Get Lean: Creating Efficient & Effective Processes for your Small Businesses

Category: Operations

Lean is a way of thinking and being that applies to any organization interested in being efficient and effective in their operations. The lean tools and methods are designed to maximize customer value and eliminate waste—in any process. In the context of lean, processes are viewed as value streams and eliminating waste creates efficient and effective processes that flow with less human effort, less capital investment, fewer defects, and at a significantly reduced cost relative to traditional processing methods. What small business isn’t interested in those outcomes?

A key aspect of lean is identifying and maximizing the value added activities in your business processes. Something is considered to be “value added” if it has features that a customer is willing to pay more for, or, if you’re providing something that is usually free, a value added feature is one for which a customer will pay at all. For small businesses, the key is to identify the value added steps of your process from your customer’s point of view. What activities are they are willing to pay for in the production process of your product or service?

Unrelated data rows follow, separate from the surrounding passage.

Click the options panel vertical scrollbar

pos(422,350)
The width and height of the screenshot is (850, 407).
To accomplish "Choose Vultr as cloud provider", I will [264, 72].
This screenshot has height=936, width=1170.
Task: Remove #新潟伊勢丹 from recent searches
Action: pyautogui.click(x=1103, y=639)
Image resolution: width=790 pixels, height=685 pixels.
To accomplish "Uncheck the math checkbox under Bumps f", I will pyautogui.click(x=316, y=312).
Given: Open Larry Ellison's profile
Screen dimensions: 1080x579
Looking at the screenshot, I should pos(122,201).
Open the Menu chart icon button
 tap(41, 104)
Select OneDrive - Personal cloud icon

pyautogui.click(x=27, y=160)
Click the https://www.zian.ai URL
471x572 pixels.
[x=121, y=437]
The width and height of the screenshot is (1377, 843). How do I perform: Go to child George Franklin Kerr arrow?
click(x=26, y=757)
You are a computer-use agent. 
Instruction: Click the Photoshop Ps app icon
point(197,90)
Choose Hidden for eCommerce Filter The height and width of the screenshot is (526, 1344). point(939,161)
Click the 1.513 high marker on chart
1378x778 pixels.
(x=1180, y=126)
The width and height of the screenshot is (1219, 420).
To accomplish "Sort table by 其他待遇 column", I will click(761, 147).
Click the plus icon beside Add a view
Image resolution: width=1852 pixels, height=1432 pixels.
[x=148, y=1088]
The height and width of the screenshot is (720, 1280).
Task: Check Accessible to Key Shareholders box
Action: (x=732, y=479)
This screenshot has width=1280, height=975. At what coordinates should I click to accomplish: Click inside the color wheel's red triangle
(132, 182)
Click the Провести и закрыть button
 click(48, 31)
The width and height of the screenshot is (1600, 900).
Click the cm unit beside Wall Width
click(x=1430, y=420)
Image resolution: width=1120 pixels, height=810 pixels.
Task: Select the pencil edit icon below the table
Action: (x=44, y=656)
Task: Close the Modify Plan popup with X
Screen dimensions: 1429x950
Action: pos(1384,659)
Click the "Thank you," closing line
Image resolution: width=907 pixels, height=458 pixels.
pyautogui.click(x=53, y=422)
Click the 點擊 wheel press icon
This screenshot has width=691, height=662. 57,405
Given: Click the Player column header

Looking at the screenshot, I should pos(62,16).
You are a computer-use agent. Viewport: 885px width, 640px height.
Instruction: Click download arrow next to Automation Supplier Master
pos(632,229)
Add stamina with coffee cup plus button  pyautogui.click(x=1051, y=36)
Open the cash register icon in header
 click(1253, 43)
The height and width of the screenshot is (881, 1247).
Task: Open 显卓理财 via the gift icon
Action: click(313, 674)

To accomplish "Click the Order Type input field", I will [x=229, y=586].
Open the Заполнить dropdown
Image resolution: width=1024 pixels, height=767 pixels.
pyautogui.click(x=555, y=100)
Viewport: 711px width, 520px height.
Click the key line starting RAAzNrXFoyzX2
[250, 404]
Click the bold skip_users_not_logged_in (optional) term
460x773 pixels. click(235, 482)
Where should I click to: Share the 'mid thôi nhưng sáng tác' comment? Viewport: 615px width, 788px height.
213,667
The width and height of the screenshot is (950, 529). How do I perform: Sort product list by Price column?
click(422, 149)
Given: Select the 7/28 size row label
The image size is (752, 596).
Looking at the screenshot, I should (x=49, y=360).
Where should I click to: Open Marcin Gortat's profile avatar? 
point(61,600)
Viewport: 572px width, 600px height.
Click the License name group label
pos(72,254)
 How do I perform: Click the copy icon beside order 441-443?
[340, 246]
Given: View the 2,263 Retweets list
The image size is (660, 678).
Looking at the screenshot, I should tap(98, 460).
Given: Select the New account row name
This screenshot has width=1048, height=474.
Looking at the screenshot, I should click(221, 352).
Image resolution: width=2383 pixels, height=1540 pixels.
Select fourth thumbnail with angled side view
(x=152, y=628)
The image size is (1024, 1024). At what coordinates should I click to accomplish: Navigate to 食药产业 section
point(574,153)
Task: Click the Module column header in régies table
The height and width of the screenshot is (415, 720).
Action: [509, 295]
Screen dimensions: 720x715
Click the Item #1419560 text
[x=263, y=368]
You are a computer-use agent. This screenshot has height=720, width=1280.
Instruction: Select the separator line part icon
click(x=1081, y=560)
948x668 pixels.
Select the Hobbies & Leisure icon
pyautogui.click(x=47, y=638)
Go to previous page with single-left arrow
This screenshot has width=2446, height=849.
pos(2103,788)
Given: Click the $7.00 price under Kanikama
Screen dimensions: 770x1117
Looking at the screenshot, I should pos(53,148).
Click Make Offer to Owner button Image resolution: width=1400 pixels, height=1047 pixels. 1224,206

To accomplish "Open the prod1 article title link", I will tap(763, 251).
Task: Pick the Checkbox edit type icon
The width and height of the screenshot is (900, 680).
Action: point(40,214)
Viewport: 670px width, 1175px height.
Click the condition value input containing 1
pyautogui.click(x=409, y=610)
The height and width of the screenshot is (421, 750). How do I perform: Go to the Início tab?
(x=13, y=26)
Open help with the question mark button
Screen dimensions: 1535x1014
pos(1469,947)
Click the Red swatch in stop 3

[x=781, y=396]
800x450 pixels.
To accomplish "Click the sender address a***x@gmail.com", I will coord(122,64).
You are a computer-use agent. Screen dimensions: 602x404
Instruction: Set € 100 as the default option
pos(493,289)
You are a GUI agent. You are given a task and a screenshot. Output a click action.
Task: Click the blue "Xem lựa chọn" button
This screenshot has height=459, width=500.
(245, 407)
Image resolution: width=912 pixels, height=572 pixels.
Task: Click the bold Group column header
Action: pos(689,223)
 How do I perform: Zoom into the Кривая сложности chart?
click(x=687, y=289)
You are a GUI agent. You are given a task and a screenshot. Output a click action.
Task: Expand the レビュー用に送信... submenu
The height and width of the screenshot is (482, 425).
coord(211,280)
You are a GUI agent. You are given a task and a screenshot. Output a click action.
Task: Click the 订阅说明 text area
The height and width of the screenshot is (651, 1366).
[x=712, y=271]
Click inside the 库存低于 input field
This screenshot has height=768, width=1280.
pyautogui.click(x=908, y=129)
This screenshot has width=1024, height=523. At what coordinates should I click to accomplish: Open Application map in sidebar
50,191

The real opportunity of lean doesn’t lie in optimizing your value added activities—it arises from identifying the non-value added activities in your processes and taking action to eliminate and reduce their impact on your overall process. Non-value added activities are quite simply anything in your process that is not considered value added. Most processes contain up to 90% non-value added activities, providing considerable opportunities for process improvement!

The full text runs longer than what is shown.